• _Task to complete_: Go through the lines below and copy each one that holds the string "Jump".

(Collected data entries)
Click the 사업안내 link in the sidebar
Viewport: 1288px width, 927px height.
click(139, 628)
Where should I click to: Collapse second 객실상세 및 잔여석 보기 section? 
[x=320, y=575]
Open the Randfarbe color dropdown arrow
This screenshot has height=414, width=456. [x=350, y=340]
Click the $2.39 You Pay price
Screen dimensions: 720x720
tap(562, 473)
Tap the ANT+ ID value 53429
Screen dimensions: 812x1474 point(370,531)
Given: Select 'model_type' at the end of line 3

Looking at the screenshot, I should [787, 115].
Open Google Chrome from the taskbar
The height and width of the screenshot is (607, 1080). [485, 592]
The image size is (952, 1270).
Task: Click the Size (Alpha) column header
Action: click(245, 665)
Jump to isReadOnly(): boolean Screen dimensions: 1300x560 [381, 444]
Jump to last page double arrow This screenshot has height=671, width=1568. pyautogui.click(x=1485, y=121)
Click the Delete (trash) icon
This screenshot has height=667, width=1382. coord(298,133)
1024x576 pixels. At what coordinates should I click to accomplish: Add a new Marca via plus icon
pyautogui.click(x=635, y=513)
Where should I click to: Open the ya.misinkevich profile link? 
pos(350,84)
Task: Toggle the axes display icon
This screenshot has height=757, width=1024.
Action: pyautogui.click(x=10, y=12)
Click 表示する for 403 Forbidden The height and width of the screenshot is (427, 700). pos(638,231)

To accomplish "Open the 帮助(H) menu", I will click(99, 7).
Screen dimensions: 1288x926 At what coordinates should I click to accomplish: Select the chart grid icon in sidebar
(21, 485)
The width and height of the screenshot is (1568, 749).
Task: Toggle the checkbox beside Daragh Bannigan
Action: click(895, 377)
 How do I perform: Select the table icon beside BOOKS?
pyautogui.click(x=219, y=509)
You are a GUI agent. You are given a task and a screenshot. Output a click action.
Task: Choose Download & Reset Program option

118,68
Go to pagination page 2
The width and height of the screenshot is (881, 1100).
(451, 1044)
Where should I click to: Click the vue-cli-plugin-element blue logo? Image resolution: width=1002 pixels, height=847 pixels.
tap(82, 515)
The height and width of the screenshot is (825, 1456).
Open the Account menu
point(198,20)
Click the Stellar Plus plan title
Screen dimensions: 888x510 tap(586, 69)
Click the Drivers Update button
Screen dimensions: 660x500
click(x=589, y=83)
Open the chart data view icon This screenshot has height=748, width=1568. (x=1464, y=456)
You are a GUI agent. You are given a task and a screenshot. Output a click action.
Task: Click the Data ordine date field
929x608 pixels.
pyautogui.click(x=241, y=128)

• _Reply to the exercise_:
Jump to isReadOnly(): boolean Screen dimensions: 1300x560 [381, 444]
Jump to last page double arrow This screenshot has height=671, width=1568. pyautogui.click(x=1485, y=121)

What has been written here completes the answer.